Looking Back, Looking Forward: Discovering the Future of Women-Led Arts Organizations

May 15, 2018 by

Looking Back

The 1970s: Vietnam, Kent State, Watergate, the Equal Rights Amendment, feminism. Art historian Linda Nochlin asked “why have there been no great women artists?,” and the Feminist Art Movement took root in the United States. If the male-dominated arts institutions weren’t going to lift up the work of women artists, then women artists would create their own institutions and production and distribution channels.

The Woman’s Building, an independent center for women’s culture, opened in LA in 1973. Begun as an antidote to the male-dominated culture of CalArts, it was created by four women, including Judy Chicago, whose 1974-79 artwork The Dinner Party is now the centerpiece of the Brooklyn Museum’s Center for Feminist Art. It closed in 1991. Womanspace, another LA group, opened in 1973, closed in 1974. The Women’s Art Registry of Minnesota opened in 1973, closed in 1991. The Woman’s Salon for Literature in New York began in 1985, closed ten years later. You see where I’m going with this….
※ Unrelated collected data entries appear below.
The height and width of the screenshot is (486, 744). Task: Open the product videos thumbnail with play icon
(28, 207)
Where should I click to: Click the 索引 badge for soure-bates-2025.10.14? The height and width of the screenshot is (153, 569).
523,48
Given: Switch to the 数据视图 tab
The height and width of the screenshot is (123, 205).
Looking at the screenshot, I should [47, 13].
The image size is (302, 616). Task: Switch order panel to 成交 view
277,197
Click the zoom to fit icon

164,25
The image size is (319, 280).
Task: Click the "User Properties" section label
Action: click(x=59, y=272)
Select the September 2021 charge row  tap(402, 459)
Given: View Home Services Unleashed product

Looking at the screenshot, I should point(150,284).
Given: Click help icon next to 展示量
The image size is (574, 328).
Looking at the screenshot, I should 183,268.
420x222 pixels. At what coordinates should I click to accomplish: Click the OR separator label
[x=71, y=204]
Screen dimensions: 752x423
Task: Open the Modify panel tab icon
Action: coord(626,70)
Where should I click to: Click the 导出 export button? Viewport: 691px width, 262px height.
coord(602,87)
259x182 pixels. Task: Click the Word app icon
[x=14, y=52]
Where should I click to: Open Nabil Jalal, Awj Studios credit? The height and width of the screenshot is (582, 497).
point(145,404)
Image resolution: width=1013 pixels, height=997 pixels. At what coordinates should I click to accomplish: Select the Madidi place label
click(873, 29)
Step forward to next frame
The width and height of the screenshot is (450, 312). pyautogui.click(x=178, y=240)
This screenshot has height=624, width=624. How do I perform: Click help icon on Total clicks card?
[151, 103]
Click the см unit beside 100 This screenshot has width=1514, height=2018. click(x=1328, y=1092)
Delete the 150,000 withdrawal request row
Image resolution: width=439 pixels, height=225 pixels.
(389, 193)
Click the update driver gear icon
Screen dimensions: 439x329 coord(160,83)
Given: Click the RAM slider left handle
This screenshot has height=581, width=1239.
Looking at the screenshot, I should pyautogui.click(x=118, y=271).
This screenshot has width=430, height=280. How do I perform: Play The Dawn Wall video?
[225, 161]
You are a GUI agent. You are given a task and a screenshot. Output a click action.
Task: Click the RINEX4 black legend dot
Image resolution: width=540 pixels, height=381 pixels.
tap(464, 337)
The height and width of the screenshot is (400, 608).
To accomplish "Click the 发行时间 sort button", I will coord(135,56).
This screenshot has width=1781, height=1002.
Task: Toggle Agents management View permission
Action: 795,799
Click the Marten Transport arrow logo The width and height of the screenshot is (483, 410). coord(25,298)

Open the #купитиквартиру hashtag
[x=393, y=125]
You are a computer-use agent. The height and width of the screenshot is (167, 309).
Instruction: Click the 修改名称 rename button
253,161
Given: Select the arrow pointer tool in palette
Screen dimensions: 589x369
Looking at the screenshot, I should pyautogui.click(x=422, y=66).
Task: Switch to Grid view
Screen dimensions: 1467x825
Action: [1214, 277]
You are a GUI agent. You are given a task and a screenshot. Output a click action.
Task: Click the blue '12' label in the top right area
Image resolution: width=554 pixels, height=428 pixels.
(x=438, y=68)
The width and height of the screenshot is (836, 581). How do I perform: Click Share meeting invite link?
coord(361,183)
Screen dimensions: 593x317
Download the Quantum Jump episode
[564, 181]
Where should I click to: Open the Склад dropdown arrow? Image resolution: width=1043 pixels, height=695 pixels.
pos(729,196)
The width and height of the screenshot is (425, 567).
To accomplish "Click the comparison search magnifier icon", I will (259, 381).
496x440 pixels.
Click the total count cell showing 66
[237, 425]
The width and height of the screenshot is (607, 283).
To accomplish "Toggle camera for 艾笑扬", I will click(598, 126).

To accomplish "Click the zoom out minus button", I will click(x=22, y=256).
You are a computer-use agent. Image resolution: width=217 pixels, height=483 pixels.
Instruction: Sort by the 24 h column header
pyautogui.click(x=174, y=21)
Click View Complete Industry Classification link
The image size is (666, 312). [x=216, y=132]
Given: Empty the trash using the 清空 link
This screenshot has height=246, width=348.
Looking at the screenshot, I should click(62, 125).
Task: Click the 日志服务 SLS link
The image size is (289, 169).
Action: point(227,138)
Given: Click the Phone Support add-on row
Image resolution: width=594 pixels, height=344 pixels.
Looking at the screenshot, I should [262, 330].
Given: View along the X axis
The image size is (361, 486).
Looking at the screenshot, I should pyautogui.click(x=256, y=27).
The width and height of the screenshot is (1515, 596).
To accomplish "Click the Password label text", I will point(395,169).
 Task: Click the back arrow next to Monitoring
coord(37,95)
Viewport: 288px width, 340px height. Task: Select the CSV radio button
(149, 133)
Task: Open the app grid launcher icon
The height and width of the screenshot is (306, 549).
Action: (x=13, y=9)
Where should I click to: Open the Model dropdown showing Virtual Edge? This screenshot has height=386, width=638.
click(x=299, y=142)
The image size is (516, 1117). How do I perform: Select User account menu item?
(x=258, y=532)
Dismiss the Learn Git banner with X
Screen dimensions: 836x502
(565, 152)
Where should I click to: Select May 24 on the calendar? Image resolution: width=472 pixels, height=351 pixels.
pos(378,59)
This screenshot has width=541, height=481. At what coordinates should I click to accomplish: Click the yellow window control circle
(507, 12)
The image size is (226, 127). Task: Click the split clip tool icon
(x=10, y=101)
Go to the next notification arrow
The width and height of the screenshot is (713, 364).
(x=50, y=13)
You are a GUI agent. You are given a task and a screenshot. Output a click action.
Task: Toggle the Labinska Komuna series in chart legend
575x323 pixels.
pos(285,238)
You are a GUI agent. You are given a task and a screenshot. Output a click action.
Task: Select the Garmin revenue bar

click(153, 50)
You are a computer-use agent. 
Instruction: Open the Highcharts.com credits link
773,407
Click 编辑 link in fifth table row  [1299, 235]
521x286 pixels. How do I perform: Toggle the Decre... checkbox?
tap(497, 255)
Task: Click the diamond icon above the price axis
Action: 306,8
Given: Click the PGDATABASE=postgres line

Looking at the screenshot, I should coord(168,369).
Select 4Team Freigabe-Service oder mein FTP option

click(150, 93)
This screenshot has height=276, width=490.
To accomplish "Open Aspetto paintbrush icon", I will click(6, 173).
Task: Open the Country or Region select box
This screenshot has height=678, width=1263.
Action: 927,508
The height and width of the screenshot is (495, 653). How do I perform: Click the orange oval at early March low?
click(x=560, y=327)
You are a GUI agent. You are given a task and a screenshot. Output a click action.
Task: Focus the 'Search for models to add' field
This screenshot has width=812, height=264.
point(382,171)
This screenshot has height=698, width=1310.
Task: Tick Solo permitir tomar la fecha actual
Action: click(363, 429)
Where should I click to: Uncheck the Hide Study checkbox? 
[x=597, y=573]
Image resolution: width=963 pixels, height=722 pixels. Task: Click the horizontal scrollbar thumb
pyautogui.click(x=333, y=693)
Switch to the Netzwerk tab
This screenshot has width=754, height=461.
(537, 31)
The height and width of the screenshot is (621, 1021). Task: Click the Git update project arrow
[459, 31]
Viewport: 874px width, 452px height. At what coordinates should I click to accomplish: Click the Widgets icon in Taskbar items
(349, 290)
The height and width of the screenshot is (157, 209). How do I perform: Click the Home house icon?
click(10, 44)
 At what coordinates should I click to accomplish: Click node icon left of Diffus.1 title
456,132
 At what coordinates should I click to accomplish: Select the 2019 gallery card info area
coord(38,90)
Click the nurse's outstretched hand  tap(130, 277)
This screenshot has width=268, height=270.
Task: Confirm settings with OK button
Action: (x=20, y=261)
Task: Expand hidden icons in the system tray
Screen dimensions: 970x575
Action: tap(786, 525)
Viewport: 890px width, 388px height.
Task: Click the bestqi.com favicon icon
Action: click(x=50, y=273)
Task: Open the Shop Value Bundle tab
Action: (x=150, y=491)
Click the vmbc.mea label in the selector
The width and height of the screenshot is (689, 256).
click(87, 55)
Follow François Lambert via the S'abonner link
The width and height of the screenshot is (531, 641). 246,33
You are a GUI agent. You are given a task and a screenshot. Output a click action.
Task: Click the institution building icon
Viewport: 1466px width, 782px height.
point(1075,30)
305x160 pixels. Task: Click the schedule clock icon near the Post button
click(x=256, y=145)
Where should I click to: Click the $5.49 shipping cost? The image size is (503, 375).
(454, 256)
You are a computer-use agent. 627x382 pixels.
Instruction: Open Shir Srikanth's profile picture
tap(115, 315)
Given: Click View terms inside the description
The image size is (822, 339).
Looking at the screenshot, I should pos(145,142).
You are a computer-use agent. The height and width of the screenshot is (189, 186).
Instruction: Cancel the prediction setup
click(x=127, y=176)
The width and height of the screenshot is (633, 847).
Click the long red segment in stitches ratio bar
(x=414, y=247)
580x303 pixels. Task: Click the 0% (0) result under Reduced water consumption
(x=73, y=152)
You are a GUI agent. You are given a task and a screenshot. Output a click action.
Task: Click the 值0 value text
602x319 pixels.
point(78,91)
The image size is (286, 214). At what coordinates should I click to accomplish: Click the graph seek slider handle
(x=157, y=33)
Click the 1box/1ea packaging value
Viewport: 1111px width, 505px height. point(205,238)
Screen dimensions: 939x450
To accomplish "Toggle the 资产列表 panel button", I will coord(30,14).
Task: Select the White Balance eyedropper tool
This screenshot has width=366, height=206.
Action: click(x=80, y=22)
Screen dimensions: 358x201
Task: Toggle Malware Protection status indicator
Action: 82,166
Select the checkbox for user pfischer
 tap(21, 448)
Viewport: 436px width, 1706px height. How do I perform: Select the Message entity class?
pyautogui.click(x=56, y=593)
While many women-centered arts institutions came and went during the second wave of feminism (an era that yielded Title IX, co-education for women, and Roe v. Wade), others continue to operate today such as the A.I.R. Gallery, Spiderwoman Theater, and The WP Theater. Why is it that some women’s arts groups not only survived but thrived as we moved into third- and fourth-wave feminism in the 1990s and beyond?

Four women-centered arts groups—Women & Their Work in Austin, Women Make Movies and New York Women in Film and Television in New York City, and Women’s Studio Workshop in the Hudson Valley—decided to find out by forming the Women’s Art Consortium or WAC. (Three of these groups had already worked together as the Apple TARTS “Teaching Artists to Reach Technological Savvy” consortium created in 1984 to get free Apple computers and learn how to use them.)

The members of the Women’s Art Consortium—all of whom were founded between 1972 and 1978— inspired a generation of women artists to take control of their artistic careers and create opportunities for themselves and others. They are still fighting to get their films financed and artists’ books and prints published, giving next-gen women-identified artists residencies to create and then exhibit their work, and getting that work written about by critics and tastemakers.

Looking Forward

In this #MeToo moment, and with help from friends at the Ford Foundation, WAC was created to assess the individual and collective histories of women’s arts organizations, to identify trends, document the formulas for success that let these four thrive, and better understand how to navigate ongoing and common challenges such as (lack of) visibility, leadership development, and more.

These four arts groups will come together across three sets of meetings to better understand and place their work at the intersection of today’s feminist movement under the guidance of a team of consultants that include nationally renowned leaders in that movement—Sara Gould, Idelisse Malavé, and Joanne Sandler.

The first meeting took place at Women’s Studio Workshop in February and was an uplifting experience where new leaders were mentored by founders, board members met colleagues who advised on how to navigate change successfully, discussions of gender and trans issues came to the forefront, and sharing stories led to recommendations and the seeds for future individual and collective transformation. In July, we’ll meet again in Austin, and by early 2019, we expect to issue a report to the field that will help us all find the path forward for the next-gen feminist art movement.

The Women’s Art Consortium is supporting new leaders, helping long-term leaders think about leadership succession, reconnecting a network that has been dormant for decades, and is letting us chart a new direction for the field of women’s art. A woman-powered future in this segment of the arts sector looks bright.


About the author:

Kerry McCarthy is the program director of Thriving Communities at The New York Community Trust, and is the vice president of the board at Women’s Studio Workshop. Before joining The Trust in 2009, Kerry ran a consulting company serving nonprofit arts groups—including Women’s Studio Workshop. She has curated exhibitions for the New York Public Library for the Performing Arts at Lincoln Center and Atlanta’s Center for Puppetry Arts.